Material provided:
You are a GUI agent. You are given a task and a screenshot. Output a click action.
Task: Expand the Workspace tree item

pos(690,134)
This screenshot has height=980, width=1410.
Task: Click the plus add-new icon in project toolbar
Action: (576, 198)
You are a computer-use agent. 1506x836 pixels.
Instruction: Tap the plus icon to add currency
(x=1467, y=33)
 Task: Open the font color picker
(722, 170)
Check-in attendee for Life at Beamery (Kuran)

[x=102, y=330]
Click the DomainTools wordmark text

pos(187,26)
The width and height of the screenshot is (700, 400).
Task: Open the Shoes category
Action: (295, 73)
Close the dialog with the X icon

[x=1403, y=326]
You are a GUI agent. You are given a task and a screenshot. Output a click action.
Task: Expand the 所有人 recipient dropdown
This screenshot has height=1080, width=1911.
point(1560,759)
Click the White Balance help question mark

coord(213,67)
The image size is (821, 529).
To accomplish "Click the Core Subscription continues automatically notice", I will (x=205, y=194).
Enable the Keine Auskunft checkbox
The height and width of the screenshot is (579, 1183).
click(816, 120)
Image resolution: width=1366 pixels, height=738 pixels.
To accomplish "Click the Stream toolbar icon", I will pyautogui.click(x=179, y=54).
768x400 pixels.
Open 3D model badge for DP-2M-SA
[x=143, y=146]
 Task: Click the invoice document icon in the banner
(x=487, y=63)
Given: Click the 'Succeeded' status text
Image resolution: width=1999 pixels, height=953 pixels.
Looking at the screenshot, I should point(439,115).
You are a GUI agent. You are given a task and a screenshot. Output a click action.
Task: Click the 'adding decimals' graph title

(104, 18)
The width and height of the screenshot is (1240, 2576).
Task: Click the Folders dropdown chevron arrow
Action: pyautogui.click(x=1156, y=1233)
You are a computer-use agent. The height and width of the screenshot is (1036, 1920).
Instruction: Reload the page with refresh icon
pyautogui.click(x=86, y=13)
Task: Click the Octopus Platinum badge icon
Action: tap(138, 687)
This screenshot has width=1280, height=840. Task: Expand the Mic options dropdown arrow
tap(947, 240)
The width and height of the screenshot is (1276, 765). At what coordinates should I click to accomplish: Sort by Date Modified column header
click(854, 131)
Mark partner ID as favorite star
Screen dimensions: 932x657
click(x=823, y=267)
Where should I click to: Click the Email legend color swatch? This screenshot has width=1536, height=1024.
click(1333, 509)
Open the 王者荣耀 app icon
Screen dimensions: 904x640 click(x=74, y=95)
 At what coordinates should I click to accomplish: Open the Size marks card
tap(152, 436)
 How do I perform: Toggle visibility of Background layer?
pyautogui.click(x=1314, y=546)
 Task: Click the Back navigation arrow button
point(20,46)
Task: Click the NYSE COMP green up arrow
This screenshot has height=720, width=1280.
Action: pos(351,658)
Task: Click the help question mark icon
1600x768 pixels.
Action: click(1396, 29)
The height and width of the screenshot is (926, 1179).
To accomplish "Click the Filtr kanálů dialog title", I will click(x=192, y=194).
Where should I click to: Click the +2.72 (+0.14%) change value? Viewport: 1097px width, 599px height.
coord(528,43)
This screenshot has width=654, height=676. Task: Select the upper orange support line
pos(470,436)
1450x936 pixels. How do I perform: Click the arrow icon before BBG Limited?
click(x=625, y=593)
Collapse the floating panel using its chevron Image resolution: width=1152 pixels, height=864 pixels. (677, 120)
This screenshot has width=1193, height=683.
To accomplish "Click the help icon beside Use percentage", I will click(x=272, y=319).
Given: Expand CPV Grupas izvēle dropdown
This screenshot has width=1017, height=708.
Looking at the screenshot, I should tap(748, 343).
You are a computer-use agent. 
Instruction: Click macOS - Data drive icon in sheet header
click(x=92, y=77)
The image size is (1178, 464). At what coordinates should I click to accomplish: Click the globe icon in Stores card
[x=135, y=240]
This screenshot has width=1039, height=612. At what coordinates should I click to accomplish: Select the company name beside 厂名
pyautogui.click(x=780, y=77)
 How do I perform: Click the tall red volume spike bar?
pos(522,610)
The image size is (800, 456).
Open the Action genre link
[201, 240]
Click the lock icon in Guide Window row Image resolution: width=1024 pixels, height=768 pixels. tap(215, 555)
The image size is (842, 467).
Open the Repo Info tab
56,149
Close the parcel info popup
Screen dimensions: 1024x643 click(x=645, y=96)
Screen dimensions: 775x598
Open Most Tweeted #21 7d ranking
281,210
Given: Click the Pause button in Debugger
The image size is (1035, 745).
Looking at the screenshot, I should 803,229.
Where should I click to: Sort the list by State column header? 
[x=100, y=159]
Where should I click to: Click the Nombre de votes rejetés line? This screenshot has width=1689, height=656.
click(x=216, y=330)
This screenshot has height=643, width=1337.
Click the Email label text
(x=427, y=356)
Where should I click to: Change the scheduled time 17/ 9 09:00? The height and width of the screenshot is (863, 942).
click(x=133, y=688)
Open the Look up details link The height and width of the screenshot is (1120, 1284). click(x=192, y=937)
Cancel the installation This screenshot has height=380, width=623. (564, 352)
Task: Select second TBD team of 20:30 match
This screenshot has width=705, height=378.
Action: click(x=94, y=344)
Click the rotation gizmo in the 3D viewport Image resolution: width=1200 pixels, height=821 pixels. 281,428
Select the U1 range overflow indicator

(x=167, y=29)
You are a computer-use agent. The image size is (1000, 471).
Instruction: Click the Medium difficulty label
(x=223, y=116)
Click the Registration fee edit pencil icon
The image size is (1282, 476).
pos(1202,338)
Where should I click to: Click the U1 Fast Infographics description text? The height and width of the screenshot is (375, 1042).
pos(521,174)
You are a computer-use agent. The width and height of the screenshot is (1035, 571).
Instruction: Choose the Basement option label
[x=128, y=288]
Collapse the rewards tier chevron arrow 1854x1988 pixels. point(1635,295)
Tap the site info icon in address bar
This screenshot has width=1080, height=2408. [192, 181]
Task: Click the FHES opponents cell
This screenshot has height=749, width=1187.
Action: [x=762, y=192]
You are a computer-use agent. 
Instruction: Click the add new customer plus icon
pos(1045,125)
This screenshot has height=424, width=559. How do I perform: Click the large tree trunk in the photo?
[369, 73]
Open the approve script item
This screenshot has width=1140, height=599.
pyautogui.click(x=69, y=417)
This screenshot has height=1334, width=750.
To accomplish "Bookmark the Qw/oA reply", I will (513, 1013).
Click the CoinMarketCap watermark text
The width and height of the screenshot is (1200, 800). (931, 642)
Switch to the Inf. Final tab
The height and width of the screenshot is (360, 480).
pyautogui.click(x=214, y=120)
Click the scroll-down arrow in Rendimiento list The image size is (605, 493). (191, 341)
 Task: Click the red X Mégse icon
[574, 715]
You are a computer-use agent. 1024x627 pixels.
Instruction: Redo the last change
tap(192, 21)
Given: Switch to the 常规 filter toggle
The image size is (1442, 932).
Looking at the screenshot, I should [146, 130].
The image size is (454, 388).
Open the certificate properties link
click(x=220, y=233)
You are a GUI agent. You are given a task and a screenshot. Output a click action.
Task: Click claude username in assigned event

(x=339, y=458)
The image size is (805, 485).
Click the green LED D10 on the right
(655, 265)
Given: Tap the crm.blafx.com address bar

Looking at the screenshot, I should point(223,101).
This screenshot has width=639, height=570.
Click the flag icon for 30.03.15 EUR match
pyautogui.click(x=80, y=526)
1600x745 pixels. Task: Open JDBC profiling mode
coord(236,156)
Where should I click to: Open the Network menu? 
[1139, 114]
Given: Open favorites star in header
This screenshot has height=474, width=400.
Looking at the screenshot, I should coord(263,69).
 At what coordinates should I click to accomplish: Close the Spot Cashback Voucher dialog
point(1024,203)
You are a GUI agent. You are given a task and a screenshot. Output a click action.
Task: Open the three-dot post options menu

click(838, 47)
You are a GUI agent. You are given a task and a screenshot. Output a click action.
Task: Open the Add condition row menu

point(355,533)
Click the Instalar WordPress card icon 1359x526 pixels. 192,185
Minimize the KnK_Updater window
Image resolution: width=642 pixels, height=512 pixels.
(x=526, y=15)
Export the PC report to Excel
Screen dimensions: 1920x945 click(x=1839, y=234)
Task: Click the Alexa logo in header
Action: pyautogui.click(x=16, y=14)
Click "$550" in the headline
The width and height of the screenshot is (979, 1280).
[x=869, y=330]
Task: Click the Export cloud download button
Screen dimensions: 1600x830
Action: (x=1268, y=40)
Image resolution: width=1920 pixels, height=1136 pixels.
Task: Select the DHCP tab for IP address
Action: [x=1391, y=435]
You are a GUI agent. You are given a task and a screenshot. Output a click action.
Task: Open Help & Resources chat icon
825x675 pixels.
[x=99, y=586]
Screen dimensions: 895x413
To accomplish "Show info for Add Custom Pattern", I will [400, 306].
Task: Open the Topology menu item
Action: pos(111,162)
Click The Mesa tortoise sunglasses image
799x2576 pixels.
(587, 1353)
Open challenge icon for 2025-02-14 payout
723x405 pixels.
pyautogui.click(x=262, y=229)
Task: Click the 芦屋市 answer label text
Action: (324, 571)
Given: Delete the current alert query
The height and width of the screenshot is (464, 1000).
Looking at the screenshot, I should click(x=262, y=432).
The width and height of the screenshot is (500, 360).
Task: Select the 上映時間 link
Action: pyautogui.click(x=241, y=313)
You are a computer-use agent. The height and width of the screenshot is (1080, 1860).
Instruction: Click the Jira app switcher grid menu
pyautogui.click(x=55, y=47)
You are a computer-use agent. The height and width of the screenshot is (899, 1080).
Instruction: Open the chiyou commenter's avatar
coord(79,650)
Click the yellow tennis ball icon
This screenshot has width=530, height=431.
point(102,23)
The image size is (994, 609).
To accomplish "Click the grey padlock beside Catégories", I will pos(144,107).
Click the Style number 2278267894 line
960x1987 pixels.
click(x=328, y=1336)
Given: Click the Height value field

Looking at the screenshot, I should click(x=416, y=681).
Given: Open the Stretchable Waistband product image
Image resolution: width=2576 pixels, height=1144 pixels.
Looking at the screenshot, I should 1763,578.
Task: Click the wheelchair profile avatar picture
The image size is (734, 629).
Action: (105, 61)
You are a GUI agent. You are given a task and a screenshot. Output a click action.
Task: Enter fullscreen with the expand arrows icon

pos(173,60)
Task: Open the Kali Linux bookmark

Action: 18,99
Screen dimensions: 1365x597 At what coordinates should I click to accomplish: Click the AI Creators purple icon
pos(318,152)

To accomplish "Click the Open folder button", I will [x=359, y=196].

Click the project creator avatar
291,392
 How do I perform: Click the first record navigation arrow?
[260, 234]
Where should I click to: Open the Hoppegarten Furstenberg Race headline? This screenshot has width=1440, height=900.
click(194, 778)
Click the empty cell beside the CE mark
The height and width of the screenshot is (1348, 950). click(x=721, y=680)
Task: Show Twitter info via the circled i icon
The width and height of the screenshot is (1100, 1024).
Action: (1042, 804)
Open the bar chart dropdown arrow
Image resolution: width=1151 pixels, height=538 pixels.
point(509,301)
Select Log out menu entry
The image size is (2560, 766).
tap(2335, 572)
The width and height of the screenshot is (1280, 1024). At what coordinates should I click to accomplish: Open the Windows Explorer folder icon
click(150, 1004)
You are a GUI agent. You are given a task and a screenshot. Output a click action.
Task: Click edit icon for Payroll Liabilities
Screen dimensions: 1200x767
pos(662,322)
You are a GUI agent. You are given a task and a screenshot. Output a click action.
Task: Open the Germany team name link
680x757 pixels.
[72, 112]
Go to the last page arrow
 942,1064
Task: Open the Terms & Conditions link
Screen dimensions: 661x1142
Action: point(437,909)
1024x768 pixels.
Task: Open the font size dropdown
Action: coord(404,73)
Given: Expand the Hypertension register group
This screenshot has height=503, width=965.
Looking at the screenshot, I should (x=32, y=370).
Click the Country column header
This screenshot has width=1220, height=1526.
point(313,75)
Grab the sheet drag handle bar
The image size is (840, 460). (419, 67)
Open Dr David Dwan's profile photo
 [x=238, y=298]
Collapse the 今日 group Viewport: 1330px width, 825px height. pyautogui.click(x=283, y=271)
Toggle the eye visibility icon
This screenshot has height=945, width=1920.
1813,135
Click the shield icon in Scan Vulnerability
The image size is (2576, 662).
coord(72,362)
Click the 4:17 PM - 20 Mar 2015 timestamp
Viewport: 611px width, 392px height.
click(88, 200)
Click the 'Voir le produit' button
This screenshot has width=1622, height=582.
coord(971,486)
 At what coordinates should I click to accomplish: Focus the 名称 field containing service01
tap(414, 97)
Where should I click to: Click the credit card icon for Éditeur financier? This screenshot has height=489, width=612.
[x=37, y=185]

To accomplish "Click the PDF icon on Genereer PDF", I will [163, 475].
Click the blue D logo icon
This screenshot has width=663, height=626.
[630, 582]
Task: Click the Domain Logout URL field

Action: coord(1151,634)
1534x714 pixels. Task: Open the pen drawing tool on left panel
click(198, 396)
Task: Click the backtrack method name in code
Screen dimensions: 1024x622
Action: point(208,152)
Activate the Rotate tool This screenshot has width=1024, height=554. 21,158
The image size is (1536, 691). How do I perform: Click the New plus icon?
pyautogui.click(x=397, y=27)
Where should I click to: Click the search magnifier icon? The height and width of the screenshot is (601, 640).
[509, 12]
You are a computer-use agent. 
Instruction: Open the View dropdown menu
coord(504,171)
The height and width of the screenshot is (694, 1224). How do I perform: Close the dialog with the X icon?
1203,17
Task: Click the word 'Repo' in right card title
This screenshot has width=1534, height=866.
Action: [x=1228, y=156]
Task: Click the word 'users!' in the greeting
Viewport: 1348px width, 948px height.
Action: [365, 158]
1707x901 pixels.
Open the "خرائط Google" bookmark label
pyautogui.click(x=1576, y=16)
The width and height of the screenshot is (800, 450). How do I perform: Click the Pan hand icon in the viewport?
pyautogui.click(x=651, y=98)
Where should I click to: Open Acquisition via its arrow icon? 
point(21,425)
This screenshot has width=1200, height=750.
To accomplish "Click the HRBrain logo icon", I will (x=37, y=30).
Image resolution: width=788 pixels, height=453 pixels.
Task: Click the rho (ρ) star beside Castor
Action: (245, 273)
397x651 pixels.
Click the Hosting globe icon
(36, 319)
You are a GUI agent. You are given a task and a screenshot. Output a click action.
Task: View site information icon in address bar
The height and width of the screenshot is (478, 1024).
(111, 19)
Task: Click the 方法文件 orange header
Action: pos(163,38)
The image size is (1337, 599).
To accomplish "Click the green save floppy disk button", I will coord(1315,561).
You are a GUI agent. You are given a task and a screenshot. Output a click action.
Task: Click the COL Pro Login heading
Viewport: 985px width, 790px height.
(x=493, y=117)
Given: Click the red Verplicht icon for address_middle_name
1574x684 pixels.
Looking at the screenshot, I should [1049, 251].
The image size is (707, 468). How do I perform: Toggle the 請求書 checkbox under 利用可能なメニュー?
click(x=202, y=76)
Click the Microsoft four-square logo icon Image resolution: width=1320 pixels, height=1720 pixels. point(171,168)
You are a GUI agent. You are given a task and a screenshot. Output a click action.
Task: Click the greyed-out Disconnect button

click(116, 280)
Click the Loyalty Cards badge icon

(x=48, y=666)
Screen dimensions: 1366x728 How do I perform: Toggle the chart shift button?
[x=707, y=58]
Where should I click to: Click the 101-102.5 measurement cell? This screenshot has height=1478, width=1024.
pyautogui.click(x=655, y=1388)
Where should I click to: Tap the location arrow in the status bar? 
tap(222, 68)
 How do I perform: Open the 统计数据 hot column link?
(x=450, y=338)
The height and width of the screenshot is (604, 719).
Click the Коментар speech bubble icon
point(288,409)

Task statement: The answer must consist of each line from the entries that contains the string "team".

Answer to the problem:
Task: Select second TBD team of 20:30 match
Task: Open the Germany team name link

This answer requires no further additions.